[Pointing records for screenshots and pages]
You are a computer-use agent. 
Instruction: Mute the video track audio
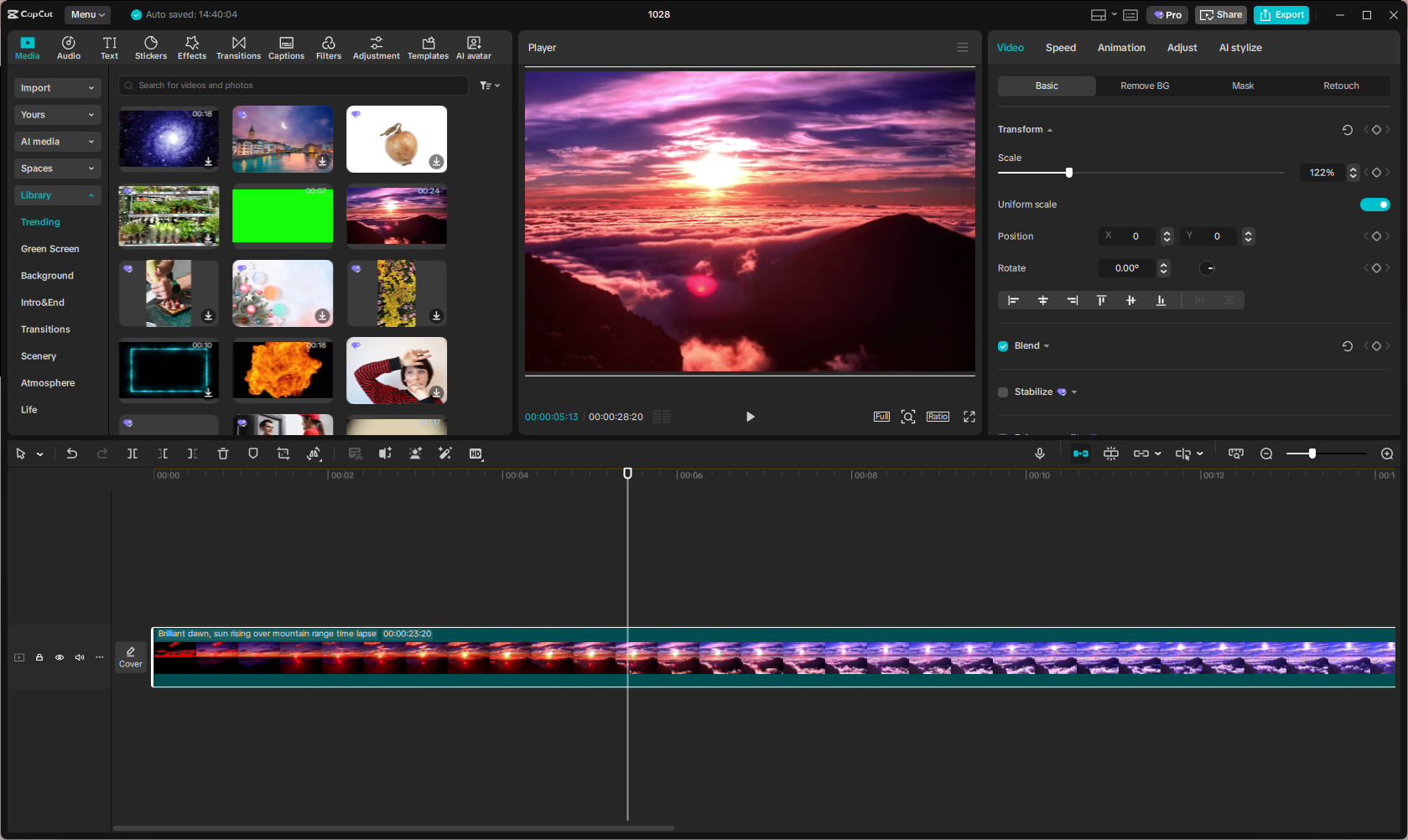point(80,657)
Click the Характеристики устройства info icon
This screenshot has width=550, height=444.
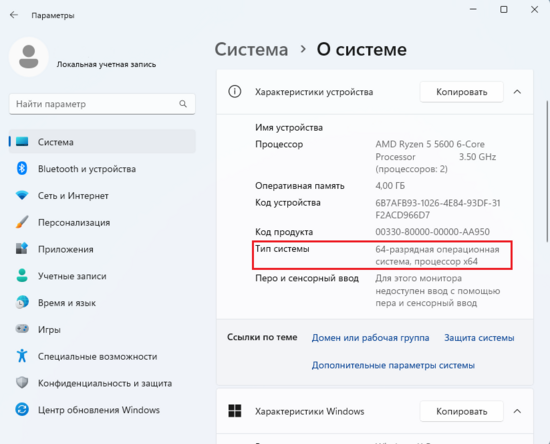click(x=235, y=92)
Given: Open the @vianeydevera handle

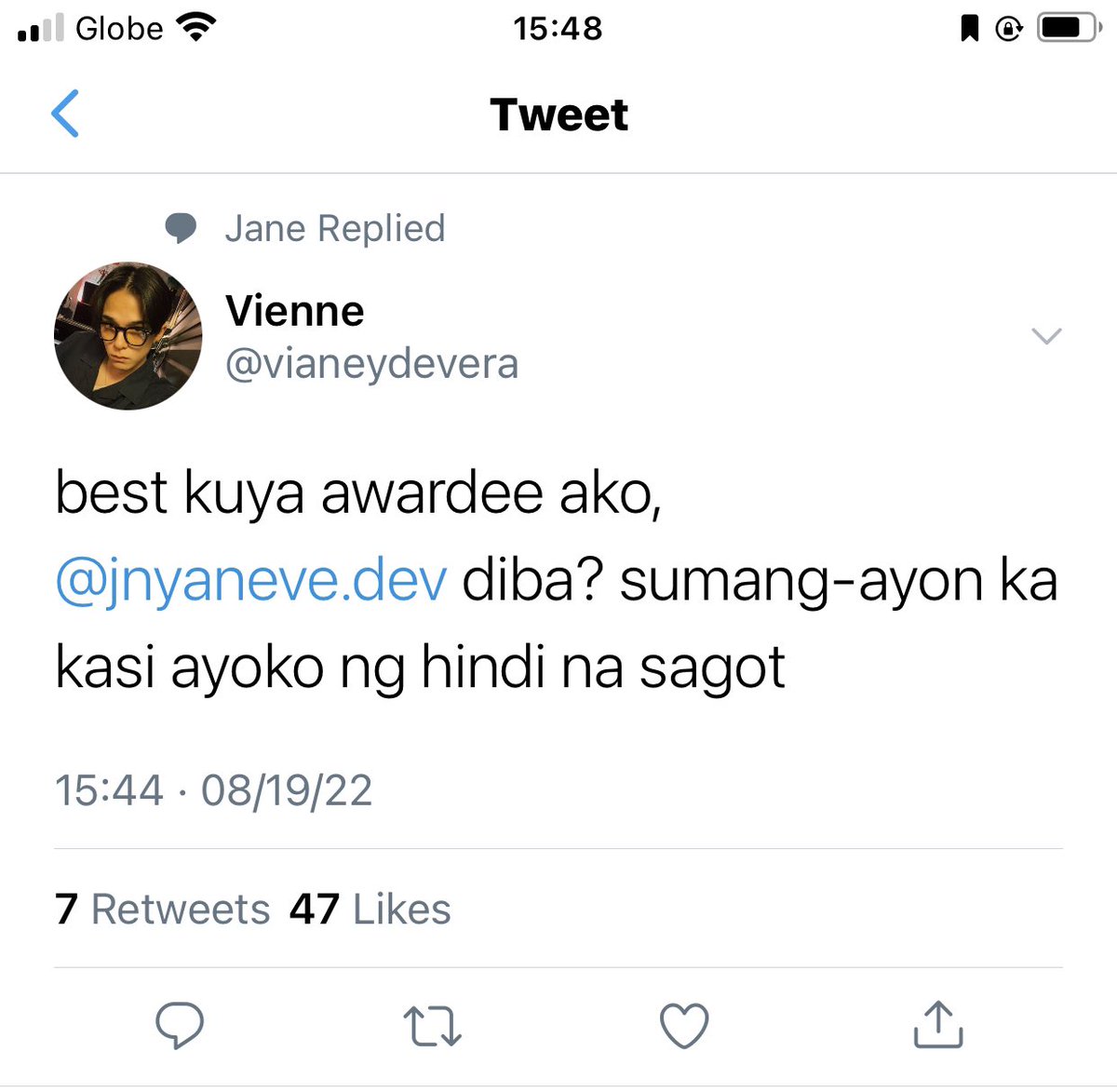Looking at the screenshot, I should click(371, 364).
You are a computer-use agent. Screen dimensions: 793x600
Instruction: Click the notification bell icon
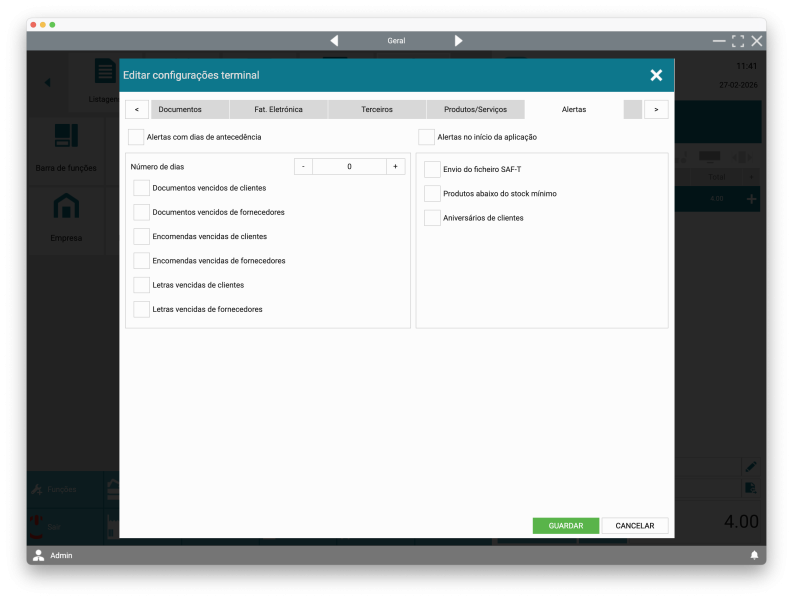tap(754, 555)
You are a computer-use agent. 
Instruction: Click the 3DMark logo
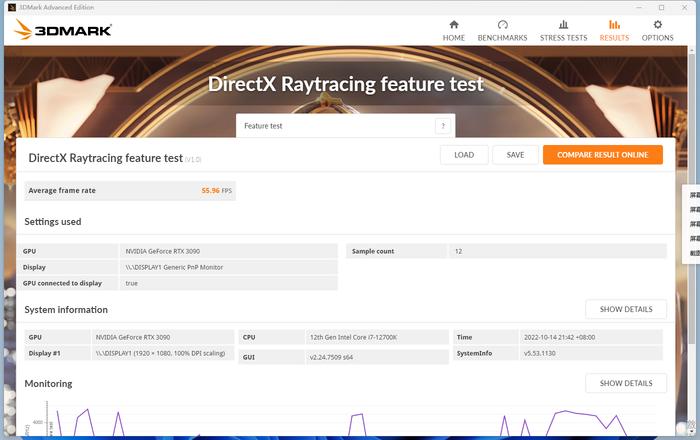[63, 30]
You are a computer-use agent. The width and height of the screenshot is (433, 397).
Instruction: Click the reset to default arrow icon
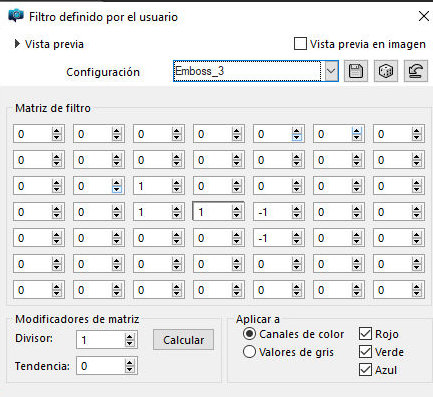coord(416,71)

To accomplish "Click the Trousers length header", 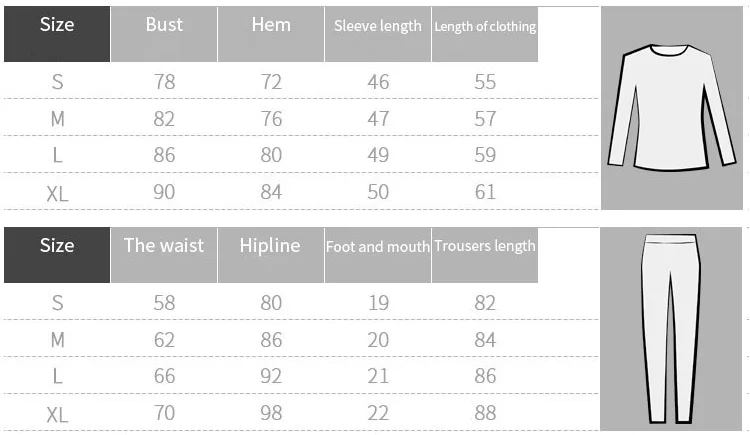I will [485, 255].
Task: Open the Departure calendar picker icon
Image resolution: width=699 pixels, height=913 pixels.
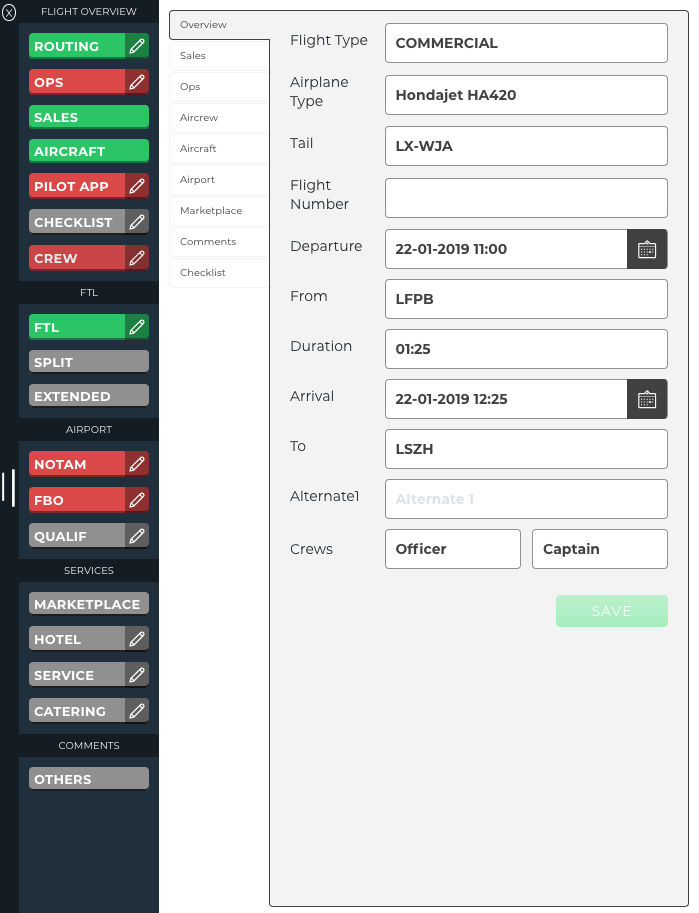Action: pyautogui.click(x=647, y=249)
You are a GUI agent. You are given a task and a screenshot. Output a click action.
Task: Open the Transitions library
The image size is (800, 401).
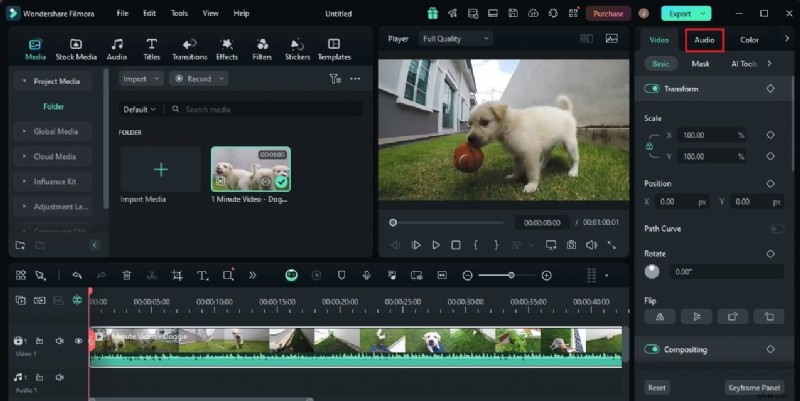[x=189, y=49]
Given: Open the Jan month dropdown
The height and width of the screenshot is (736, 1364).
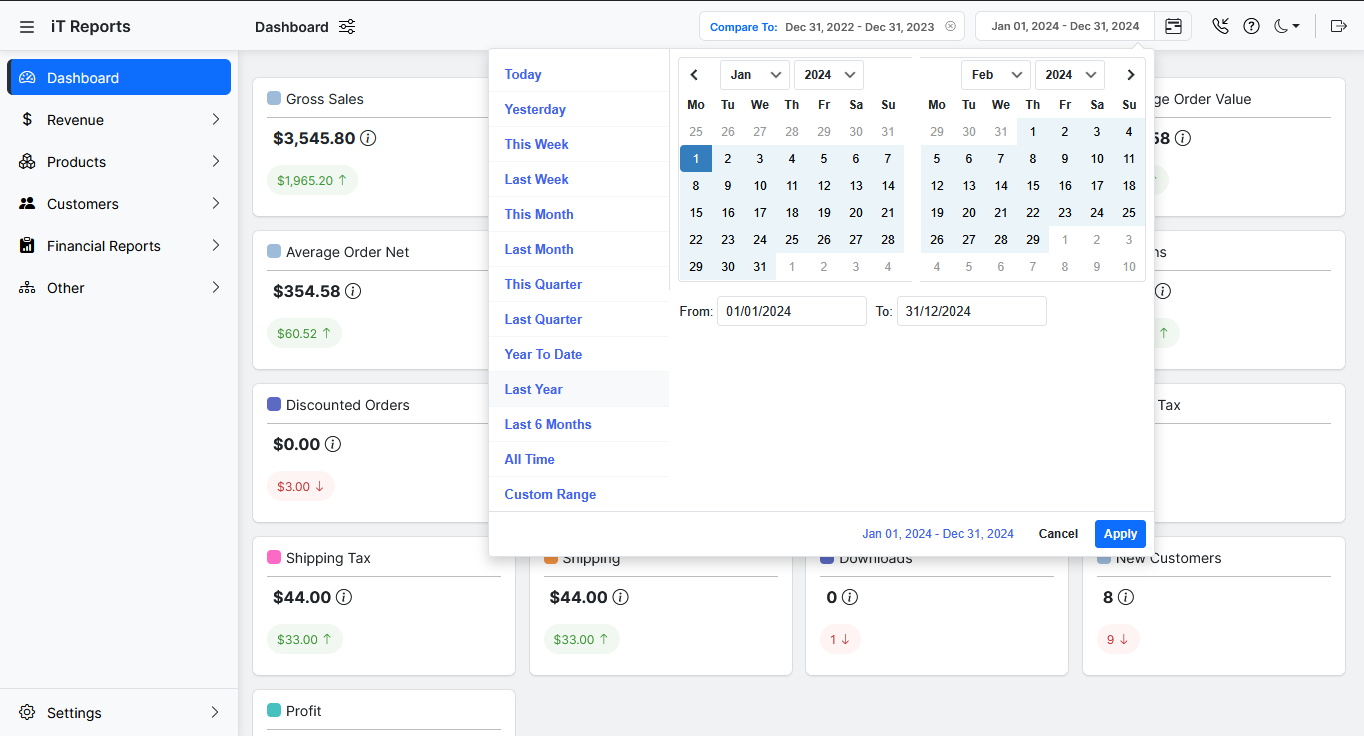Looking at the screenshot, I should pyautogui.click(x=755, y=75).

**What this task involves:** Copy word for word the lines that begin with the one containing "You are a GUI" and run through the final line of the records, leaving out the pictures.

**Result below:**
You are a GUI agent. You are given a task and a screenshot. Output a click action.
Task: Open the Transitions library
The image size is (800, 401).
[x=189, y=49]
Given: Open the Jan month dropdown
The height and width of the screenshot is (736, 1364).
Looking at the screenshot, I should pyautogui.click(x=755, y=75).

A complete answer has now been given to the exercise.